- [Passage to read]:

Tuesday, June 29, 2010

Dharamshala… Dalai Lama!








18th June, 2010

The morning we left for Dharamshala, Clodagh came down into the lobby pale with wide-eyed calm. In her distinct Irish accent she announced:

‘There’s a monkey in our room.’

I keeled over with laughter. What an awesome way to start a day! Waking up to a monkey sitting on your coffee table chewing on the remote control. HAHAHAHAHA! Tom and Clo had left their windows open to air out their room overnight, thinking that their room was high enough out of reach of monkeys. Uhhh…they’re monkeys.

The monkeys are funny here. Ha-ha and peculiar. It’s so strange to see these aggressive little red-faced creatures, freely mingling with people. They self-importantly perch themselves on over-hanging branches, looking down at us ground-ridden people, probably thinking, ‘too bad I’m not the species that throws its own faeces’.

I was really excited about Dharamshala. It’s the mountainous refuge home of the Dalai Lama! The DALAI LAMA people! He’s such a rock star. He was on tour in Japan at the time of our stay so unfortunately there was not to be an encounter. We did, however, see his Number One Groupie, sitting outside his temple grounds, digging into a full-sized watermelon, wrapped in the Tibetan flag, cackling good naturedly at passers-by. We couldn’t figure out if he was a she or she was a he. Then the mystery was solved when she stood up and waddled past us with her huge boobs knocking about her knees. She’s become well known in town. We were told she arrived at Dharmashala from America about 6 months prior, in search of an answer. What the question was…no one knows…but she is convinced that the Dalai Lama is the answer. She has sworn devotion to him and constantly demands private audience with him. Each time his Holiness politely declines. Many have criticized her craziness and don’t understand why the Dalai Lama won’t send her away. But being as gracious and compassionate as he is, he allows her on to the temple grounds with tour groups and helped her extend her Visa so that she can stay close to him.

- [Exercise task 1]:
According to the Dharamshala travel post, where was the Dalai Lama during the writer's stay?
- [Exercise task 2]:
Reproduce the Dharamshala travel post from "The morning we" up to and including "monkeys. Uhhh…they’re monkeys.".
- [Exercise task 3]:
Resume the Dharamshala travel post after its final sentence.

[Records from a pointing dataset]
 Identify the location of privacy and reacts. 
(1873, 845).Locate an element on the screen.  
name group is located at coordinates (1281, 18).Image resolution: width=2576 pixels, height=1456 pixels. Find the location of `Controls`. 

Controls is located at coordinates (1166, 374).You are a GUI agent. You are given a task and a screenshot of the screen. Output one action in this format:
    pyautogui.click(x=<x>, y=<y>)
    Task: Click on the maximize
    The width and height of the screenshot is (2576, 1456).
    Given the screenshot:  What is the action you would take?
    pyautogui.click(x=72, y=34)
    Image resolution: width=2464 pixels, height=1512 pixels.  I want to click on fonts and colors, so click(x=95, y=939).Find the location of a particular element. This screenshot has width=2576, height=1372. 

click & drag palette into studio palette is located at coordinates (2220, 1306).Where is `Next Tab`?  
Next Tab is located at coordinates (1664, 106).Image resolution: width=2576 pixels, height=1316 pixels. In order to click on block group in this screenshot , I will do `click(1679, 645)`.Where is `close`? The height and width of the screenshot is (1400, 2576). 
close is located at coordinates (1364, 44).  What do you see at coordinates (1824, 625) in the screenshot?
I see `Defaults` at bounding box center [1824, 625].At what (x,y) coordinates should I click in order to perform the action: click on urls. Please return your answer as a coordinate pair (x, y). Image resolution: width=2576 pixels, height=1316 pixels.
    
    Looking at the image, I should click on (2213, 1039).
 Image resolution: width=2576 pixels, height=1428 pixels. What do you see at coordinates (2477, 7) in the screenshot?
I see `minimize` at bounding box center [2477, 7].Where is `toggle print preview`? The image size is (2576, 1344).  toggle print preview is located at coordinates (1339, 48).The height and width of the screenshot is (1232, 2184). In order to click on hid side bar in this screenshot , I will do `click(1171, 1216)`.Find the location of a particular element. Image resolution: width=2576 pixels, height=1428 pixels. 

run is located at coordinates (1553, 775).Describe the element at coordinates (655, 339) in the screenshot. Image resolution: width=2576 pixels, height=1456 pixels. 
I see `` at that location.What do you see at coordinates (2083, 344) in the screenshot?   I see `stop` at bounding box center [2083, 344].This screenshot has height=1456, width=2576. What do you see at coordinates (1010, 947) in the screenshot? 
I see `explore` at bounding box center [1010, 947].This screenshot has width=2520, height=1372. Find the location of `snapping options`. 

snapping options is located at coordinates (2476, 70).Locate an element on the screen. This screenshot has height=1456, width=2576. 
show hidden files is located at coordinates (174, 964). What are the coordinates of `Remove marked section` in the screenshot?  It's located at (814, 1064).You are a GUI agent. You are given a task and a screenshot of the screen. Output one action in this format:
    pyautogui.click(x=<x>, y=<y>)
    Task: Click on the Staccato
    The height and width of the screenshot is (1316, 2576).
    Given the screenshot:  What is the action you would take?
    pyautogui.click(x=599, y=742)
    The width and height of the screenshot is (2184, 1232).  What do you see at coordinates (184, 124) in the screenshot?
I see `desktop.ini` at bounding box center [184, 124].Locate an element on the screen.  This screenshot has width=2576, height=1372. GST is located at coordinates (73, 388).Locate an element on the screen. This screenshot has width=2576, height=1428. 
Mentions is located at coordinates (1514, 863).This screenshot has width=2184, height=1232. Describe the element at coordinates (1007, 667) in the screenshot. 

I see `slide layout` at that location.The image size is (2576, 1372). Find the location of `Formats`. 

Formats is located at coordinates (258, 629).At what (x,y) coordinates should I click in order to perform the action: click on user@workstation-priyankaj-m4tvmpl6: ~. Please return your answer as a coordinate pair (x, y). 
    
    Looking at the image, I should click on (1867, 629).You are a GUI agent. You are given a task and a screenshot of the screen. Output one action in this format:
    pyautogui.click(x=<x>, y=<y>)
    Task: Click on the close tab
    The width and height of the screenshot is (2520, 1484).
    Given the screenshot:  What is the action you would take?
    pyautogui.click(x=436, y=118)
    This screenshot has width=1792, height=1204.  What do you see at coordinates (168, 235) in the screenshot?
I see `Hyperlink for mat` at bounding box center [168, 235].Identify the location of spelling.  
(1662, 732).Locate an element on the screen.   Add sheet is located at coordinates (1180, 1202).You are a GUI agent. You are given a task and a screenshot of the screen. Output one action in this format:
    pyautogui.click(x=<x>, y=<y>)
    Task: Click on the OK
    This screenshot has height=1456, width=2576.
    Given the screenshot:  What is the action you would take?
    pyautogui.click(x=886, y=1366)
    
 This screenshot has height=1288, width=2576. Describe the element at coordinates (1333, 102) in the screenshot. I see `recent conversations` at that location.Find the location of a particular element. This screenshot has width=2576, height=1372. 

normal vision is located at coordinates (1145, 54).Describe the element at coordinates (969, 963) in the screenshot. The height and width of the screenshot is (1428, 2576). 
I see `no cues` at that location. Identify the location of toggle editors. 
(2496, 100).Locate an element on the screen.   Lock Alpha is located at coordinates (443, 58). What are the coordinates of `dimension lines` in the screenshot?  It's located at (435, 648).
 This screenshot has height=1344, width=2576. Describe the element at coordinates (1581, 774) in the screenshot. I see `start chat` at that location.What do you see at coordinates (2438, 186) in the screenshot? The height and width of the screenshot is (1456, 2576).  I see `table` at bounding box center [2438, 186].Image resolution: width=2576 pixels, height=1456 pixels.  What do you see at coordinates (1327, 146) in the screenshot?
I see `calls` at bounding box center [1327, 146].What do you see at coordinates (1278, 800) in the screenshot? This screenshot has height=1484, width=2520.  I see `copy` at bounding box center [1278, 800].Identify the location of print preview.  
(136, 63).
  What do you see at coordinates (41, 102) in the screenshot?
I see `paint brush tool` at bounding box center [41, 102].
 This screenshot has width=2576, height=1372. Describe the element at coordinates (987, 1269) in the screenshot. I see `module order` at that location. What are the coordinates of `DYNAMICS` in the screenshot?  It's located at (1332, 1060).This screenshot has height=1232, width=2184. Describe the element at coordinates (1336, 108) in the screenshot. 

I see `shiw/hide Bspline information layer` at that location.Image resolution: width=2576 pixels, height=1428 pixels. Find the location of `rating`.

- [Expected output 1]:
He was on tour in Japan.

- [Expected output 2]:
The morning we left for Dharamshala, Clodagh came down into the lobby pale with wide-eyed calm. In her distinct Irish accent she announced:

‘There’s a monkey in our room.’

I keeled over with laughter. What an awesome way to start a day! Waking up to a monkey sitting on your coffee table chewing on the remote control. HAHAHAHAHA! Tom and Clo had left their windows open to air out their room overnight, thinking that their room was high enough out of reach of monkeys. Uhhh…they’re monkeys.

- [Expected output 3]:
Dharamshala attracts all sorts of people (obviously). But it mainly attracts the soul-searchers and hippies. Dreadlocks, harem pants (baggy pants that grip the ankles and the crotch hangs at the knees), beaded jewellery, sunkissed skin, the lingering scent of cannabis as they hippy-on by… yeah, man, serenity now. Looking past all that, I observed to my fellow traveler, English Adam, that the majority of these seekers were young and really good-looking. He agreed and said that these people were likely to have come from middle to upper-class families. I cocked my head with curiosity and asked him to elaborate. He said it’s a sad-but-true fact that good-lookers have more chances for better opportunities with job prospects and end up more prosperous and therefore end up with more freedom to do things such as travel. All these young, attractive people milling about Dharamshala can afford the time and the luxury to ‘find themselves’ because either their families will have their back, or opportunities will simply arise or be waiting. I nodded. They have it easier. Putting livelihood opportunities aside, being aesthetically-gifted often extends into the confidence of facing the world. The way I see it: the world is made up of people. And the world is much more accepting and willing to help when you present yourself with the confidence usually associated with ‘beauty’. But you know what I think? If you’re picture perfect, with perfect symmetry and facial proportions but have the stinkiest, darkest, unpleasant attitude- you’ll still come across pretty, bloody ugly. No one’s going to help you, or want you, or even be around you. So I don’t think it’s all about the appearance- it’s about the SMILE. A genuine I’m-pleased-to-be-in-your-presence smile. It starts from there. And then the world is a much more pleasant and everything blooms and falls into place.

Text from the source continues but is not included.